Leaving the pictures aside, transcribe only and exactly the lines from the one with "The height and width of the screenshot is (198, 430)." through the end of the entries, both included.

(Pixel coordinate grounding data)
◇ ◇ ◇
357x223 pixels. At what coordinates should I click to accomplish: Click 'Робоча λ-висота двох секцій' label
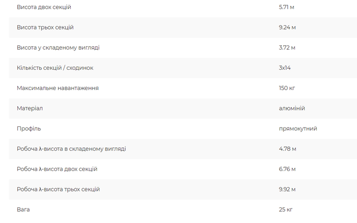pos(57,169)
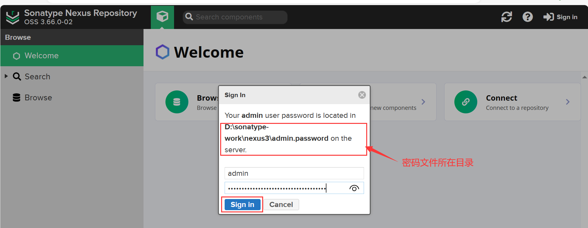Select Browse in the sidebar menu

pos(38,98)
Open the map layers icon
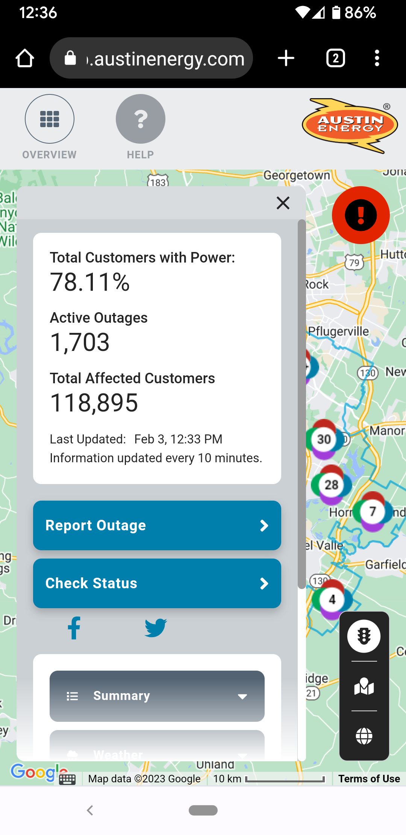 pyautogui.click(x=364, y=686)
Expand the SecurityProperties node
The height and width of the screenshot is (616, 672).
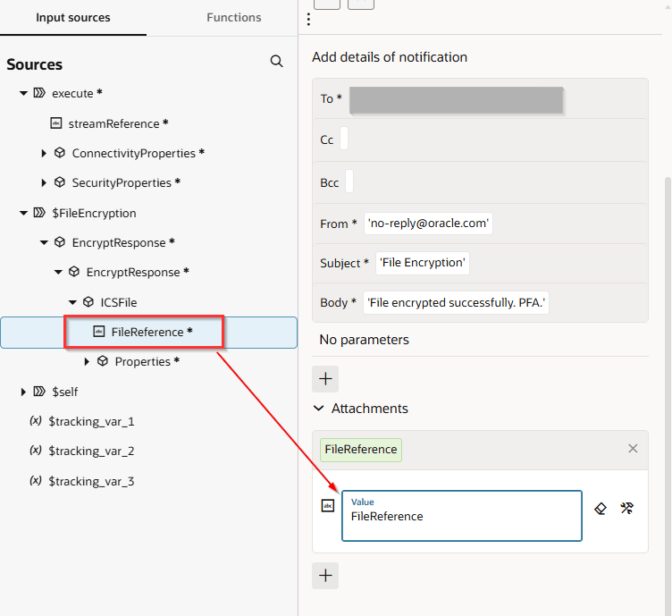(x=44, y=183)
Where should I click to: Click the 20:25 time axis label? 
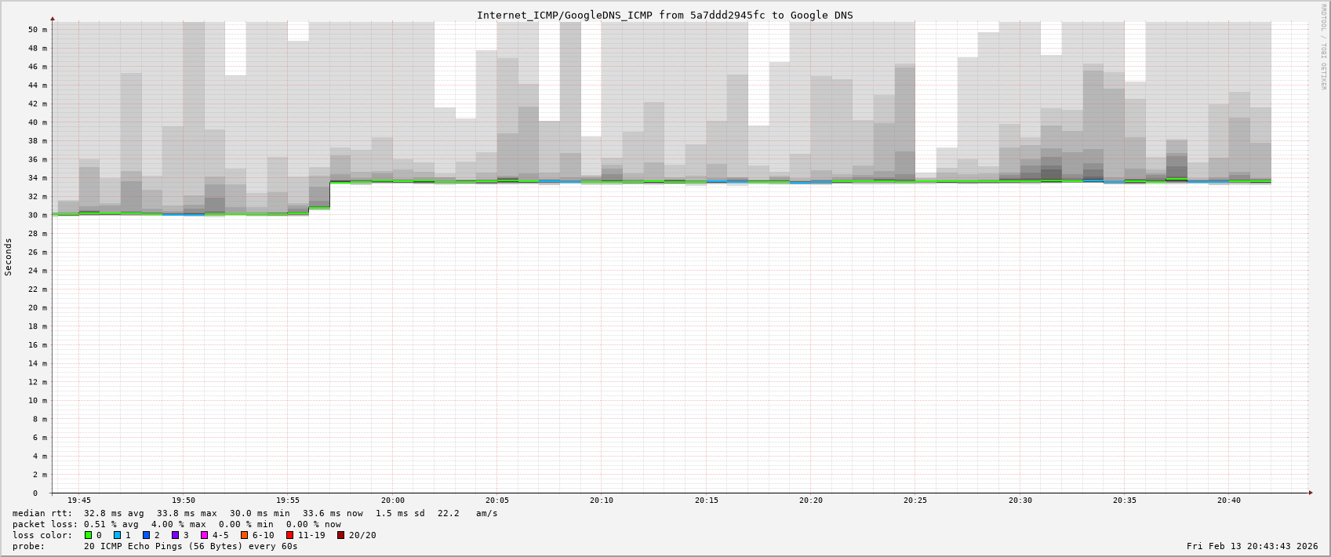pos(915,501)
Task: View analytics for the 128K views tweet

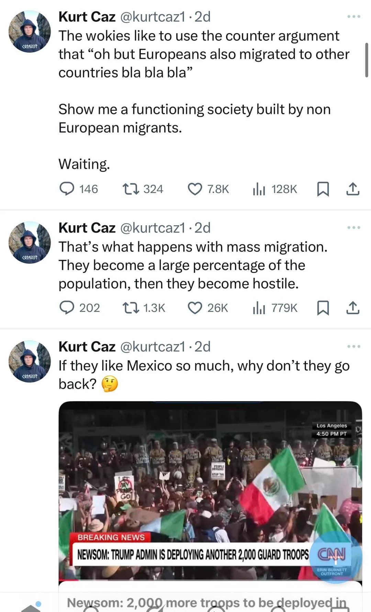Action: pyautogui.click(x=259, y=189)
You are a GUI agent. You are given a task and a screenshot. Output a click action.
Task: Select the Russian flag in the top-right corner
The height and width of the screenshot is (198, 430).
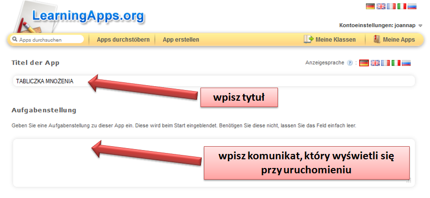coord(412,6)
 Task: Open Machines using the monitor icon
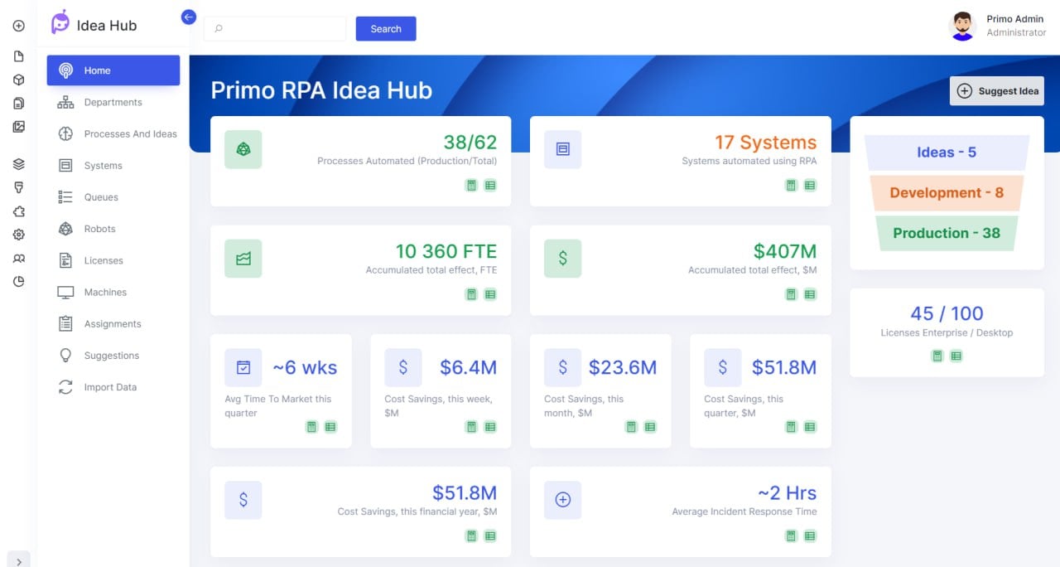[65, 292]
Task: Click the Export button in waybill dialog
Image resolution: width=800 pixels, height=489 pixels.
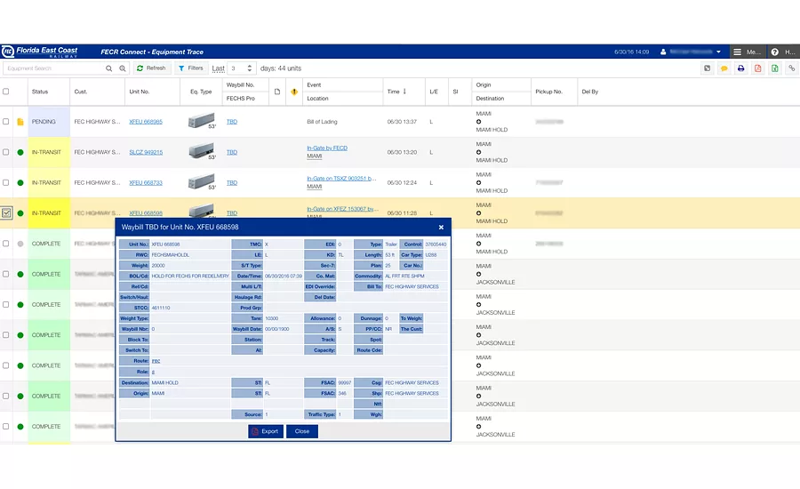Action: tap(266, 431)
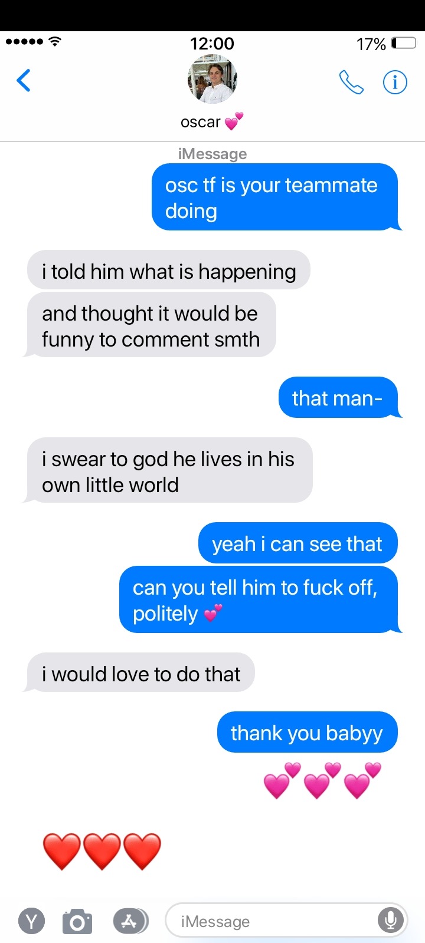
◇ ◇ ◇
▶ _OUTPUT_:
The height and width of the screenshot is (198, 430).
coord(412,6)
 Task: Open Machines using the monitor icon
[65, 292]
Task: Click the Export button in waybill dialog
Image resolution: width=800 pixels, height=489 pixels.
Action: tap(266, 431)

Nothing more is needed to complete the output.